By Christina Santucci
Kitty City wasn’t built in a day, but that’s how long the Long Island City “meow-tropolis” lasted.
The child-constructed collection of play structures for felines comprised solely of recycled materials was overrun with 22 cats and kittens for several hours Saturday afternoon. The immediate goal was to find homes for the furry friends from a no-kill shelter in South Ozone Park.
At 6 p.m., the month-long experiment, which had paired youngsters with city planners and artists at the city’s site — Flux Factory — to design and build the small-scale setting for cats, came to a close to make room for the gallery’s next installation and the project was deconstructed the following day.
But before the city was taken down, its builders and wide-eyed visitors had a chance to watch the animal reactions to the Kitty City mansion, a doll house complete with a wheatgrass house plant, and the Puppy Prison, a dungeon-like grouping of boxes and blankets.
Eighteen children volunteered their Saturdays in May to design and build Kitty City by reusing items like cardboard and mail containers.

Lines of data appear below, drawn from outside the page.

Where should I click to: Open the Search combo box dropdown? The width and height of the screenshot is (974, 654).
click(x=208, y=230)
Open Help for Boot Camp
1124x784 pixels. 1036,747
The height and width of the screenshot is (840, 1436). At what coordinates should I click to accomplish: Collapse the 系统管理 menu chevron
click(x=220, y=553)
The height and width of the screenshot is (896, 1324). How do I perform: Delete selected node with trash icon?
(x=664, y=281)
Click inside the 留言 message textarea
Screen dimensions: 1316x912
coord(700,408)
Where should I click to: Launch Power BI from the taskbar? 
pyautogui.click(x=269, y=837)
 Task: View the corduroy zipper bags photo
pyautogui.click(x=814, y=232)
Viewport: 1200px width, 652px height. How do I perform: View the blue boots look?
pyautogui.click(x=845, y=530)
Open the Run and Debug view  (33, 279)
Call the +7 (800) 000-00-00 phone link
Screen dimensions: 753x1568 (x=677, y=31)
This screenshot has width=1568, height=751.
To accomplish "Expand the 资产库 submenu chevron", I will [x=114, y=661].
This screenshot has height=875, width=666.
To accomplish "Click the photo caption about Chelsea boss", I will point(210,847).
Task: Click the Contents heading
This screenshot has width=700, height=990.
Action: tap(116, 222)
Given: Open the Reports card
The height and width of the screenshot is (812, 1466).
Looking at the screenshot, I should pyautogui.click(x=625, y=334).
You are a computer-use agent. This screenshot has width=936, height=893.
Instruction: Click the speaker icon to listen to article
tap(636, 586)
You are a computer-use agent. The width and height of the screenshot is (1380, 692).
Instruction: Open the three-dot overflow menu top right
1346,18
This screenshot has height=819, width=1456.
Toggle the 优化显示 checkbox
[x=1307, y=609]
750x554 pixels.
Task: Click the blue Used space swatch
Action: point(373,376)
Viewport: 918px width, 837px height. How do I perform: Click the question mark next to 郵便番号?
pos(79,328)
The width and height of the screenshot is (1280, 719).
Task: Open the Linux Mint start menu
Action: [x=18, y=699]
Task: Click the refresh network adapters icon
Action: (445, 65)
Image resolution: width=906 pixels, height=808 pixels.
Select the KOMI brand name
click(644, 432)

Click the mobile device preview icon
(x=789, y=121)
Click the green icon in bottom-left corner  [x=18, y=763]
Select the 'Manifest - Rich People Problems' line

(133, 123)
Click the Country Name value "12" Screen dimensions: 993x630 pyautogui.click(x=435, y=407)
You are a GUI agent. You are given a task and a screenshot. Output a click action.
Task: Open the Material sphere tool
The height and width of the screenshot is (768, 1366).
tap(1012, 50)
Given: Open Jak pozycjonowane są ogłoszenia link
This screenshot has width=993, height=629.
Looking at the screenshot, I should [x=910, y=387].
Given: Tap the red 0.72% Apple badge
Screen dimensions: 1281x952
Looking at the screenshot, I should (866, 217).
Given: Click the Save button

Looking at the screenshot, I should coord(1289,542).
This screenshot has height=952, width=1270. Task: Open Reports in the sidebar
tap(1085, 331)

“So much of this is about the process, the collaborative experiment of pairing kids with adults and really trying to do this together,” said Flux Factory’s Douglas Paulson, who dreamed up the experiment.
“There were definitely some hairy moments when teaching kids how to use power tools,” he added, “but it worked out really well.”
Carlin Greenfield, 12, of Manhattan, volunteered three of his Saturday afternoons and assisted with Kitty Park, a climbing area made of mesh-like material. He wanted to build an aqueduct, but that as well as sod for another area was scrapped due to budget constraints.
“If they [the structures] could hold me up, I would be playing on this in no time,” he said.
Although Carlin was unable to try out many parts of the mini-metropolis, the project’s functionality had to be tested before the influx of its furry citizens. That job fell to Mr. Wilson, a feral adult orange and white tabby who also found a new residence with one of Kitty City’s creators Saturday.
With all the commotion Saturday, Wilson lounged in front of a fan just outside the project’s perimeters, as energetic kittens explored and pounced on one another inside.
In total, 13 of the cats were adopted from the For Animals shelter after would-be owners took pledges to care for the felines, and an additional feline, who spent the majority of the event sleeping on a ceiling beam, found a foster home.
The group’s involvement in Kitty City came about almost by chance, organizers said.
Volunteer Alicia Wilson spotted a Flux Factory poster of giant kittens stomping around in a city, then got in touch with Flux Factory and asked to bring some furry-friends up for adoption to the event.
“Part of Flux’s mission is to organize large-scale collaborative projects,” Paulson said.
Part of the idea behind Kitty City spawned from something he had heard on the radio: that children who grow up with animals become more compassionate adults. So Paulson brainstormed about how to translate this into a project at Flux Factory.
“How do you get kids to think about what it’s like to be an animal?” he said.